• Requirements: Copy word for word the entries from the line containing "Given: Collapse the main answer block chevron" through the last line of the entries. Leave out the pictures.

• Records for processing:
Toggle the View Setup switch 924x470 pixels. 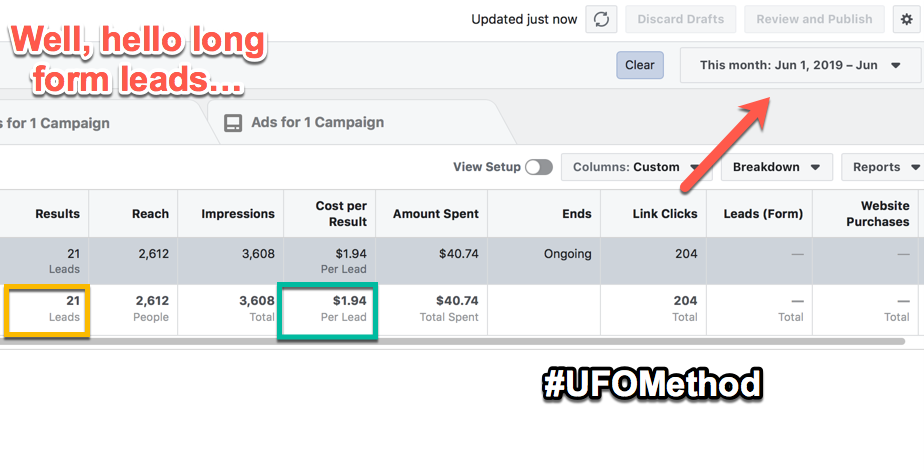(x=539, y=167)
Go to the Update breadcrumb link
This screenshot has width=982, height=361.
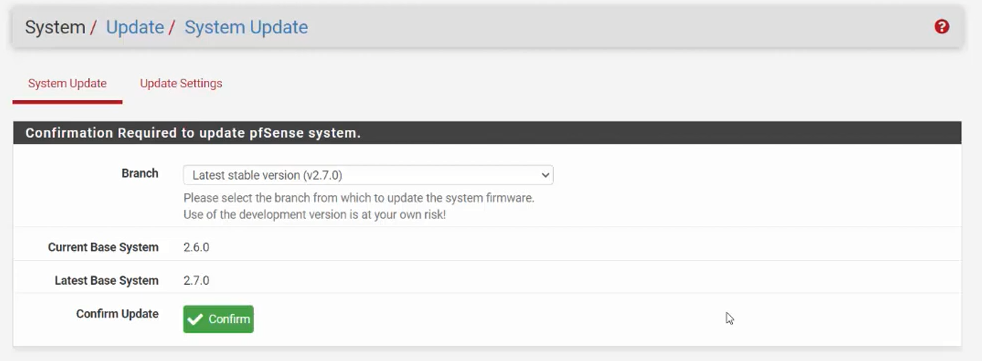pyautogui.click(x=135, y=27)
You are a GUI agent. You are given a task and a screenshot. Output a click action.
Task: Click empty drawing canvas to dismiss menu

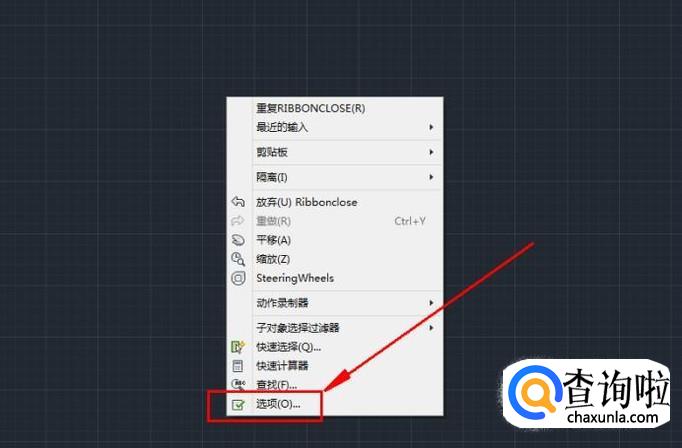point(109,217)
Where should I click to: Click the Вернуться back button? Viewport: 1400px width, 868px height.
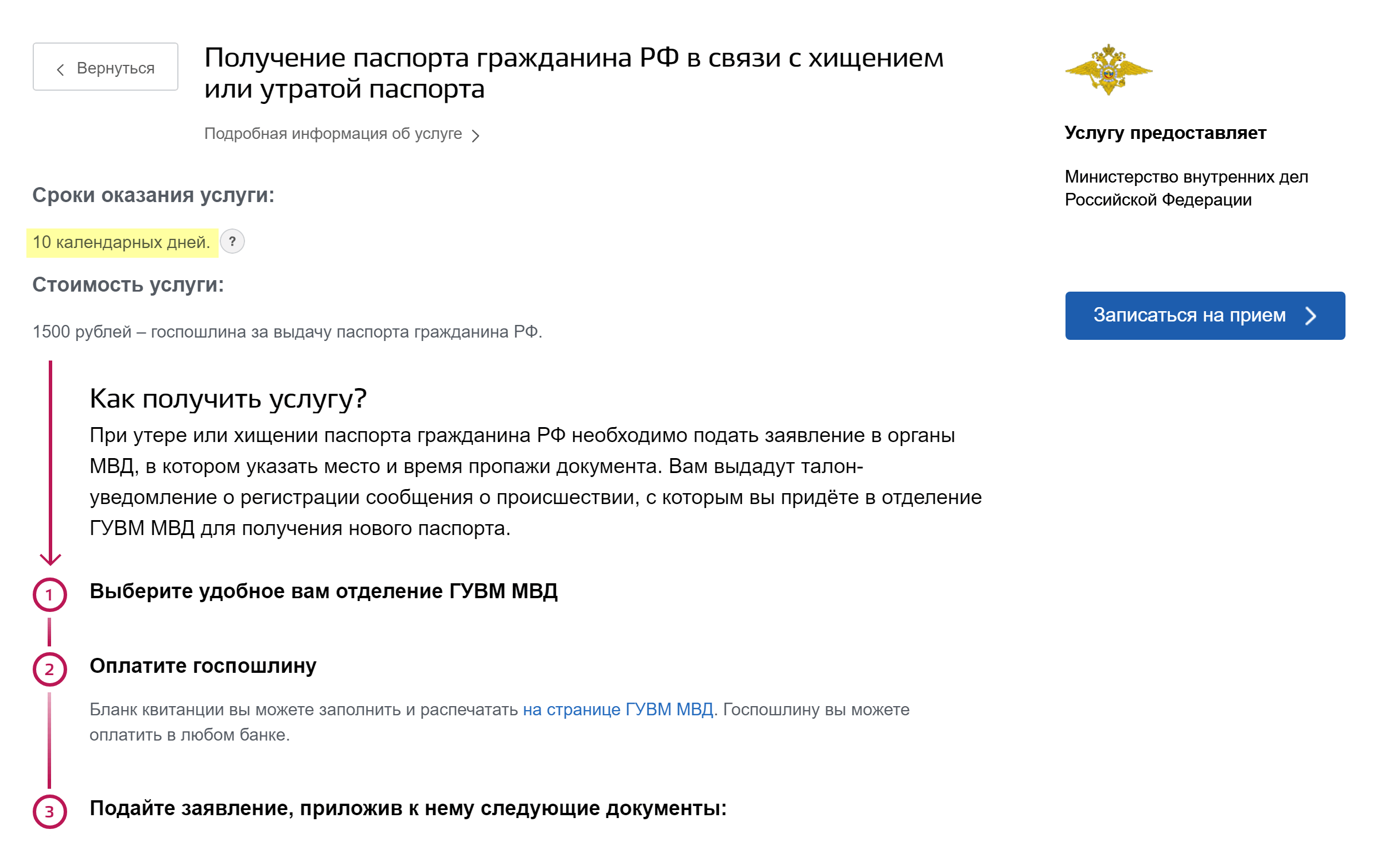coord(106,67)
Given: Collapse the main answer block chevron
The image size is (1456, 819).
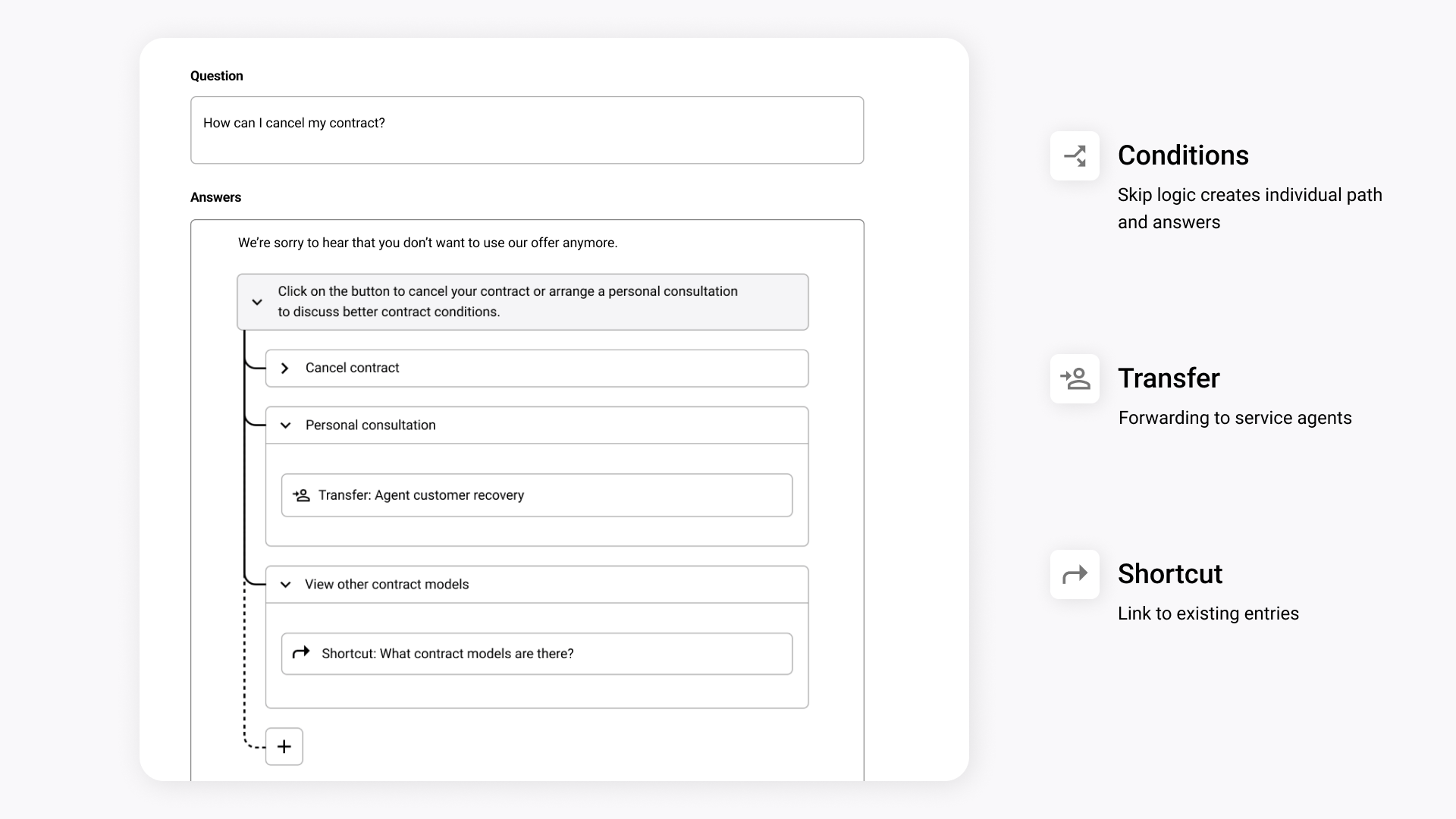Looking at the screenshot, I should [x=257, y=302].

• The answer:
Given: Collapse the main answer block chevron
The image size is (1456, 819).
Looking at the screenshot, I should [x=257, y=302].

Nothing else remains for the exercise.